**TEXT BLOCK**:

+ + + + +

Meta must reform its business practices to ensure Facebook’s algorithms do not amplify hatred and fuel ethnic conflict, Amnesty International said today in the wake of a landmark legal action against Meta submitted in Kenya’s High Court.

The legal action claims that Meta promoted speech that led to ethnic violence and killings in Ethiopia by utilizing an algorithm that prioritizes and recommends hateful and violent content on Facebook. The petitioners seek to stop Facebook’s algorithms from recommending such content to Facebook users and compel Meta to create a 200 billion ($1.6 billion USD) victims’ fund. Amnesty International joins six other human rights and legal organizations as interested parties in the case.

“The spread of dangerous content on Facebook lies at the heart of Meta’s pursuit of profit, as its systems are designed to keep people engaged. This legal action is a significant step in holding Meta to account for its harmful business model,” said Flavia Mwangovya, Amnesty International’s Deputy Regional Director of East Africa, Horn, and Great Lakes Region.

One of Amnesty’s staff members in the region was targeted as a result of posts on the social media platform.

“In Ethiopia, the people rely on social media for news and information. Because of the hate and disinformation on Facebook, human rights defenders have also become targets of threats and vitriol.    I saw first-hand how the dynamics on Facebook harmed my own human rights work and hope this case will redress the imbalance,” said Fisseha Tekle, legal advisor at Amnesty International.

Fisseha Tekle is one of the petitioners bringing the case, after being subjected to a stream of hateful posts on Facebook for his work exposing human rights violations in Ethiopia. An Ethiopian national, he now lives in Kenya, fears for his life and dare not return to Ethiopia to see his family because of the vitriol directed at him on Facebook.

Fatal failings

The legal action is also being brought by Abraham Meareg, the son of Meareg Amare, a University Professor at Bahir Dar University in northern Ethiopia, who was hunted down and killed in November 2021, weeks after posts inciting hatred and violence against him spread on Facebook. The case claims that Facebook only removed the hateful posts eight days after Professor Meareg’s killing, more than three weeks after his family had first alerted the company.

The Court has been informed that Abraham Meareg fears for his safety and is seeking asylum in the United States. His mother who fled to Addis Ababa is severely traumatized and screams every night in her sleep after witnessing her husband’s killing. The family had their home in Bahir Dar seized by regional police.

The harmful posts targeting Meareg Amare and Fisseha Tekle were not isolated cases.  The legal action alleges Facebook is awash with hateful, inciteful and dangerous posts in the context of the Ethiopia conflict.

+ + + + +

**DATASET CONTENT**:

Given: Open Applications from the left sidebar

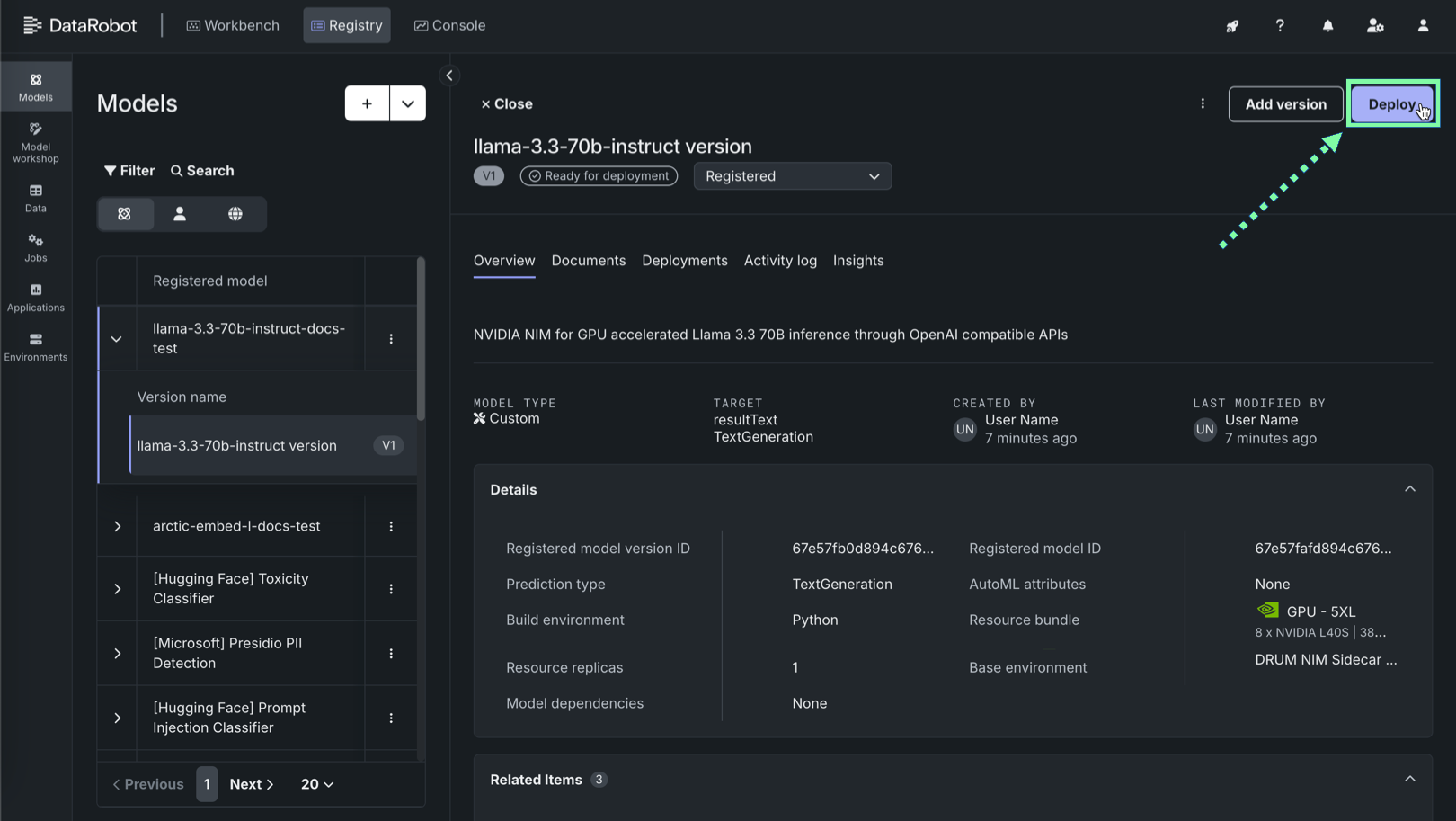Looking at the screenshot, I should point(36,297).
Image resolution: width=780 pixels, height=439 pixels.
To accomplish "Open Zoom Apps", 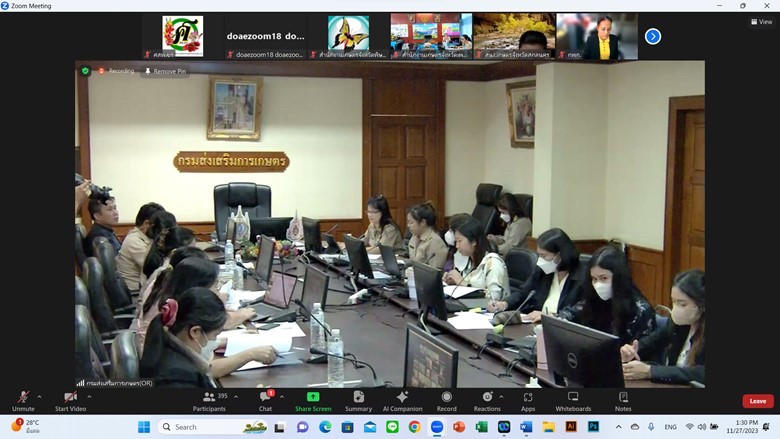I will [x=527, y=400].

+ + + + +

**PARTS OF THE EXERCISE**:
1. Reproduce the stretch of the Meta lawsuit article from "Fisseha Tekle is" through "alerted the company.".
2. In the Meta lawsuit article, how long after Professor Meareg's killing did Facebook remove the hateful posts?
3. Using the Meta lawsuit article, explain why Fisseha Tekle does not return to Ethiopia to see his family.
The data can be left aside.

**ANSWERS**:
1.
Fisseha Tekle is one of the petitioners bringing the case, after being subjected to a stream of hateful posts on Facebook for his work exposing human rights violations in Ethiopia. An Ethiopian national, he now lives in Kenya, fears for his life and dare not return to Ethiopia to see his family because of the vitriol directed at him on Facebook.

Fatal failings

The legal action is also being brought by Abraham Meareg, the son of Meareg Amare, a University Professor at Bahir Dar University in northern Ethiopia, who was hunted down and killed in November 2021, weeks after posts inciting hatred and violence against him spread on Facebook. The case claims that Facebook only removed the hateful posts eight days after Professor Meareg’s killing, more than three weeks after his family had first alerted the company.

2. Eight days.

3. He fears for his life because of the vitriol directed at him on Facebook. That vitriol came as a stream of hateful posts over his work exposing human rights violations in Ethiopia.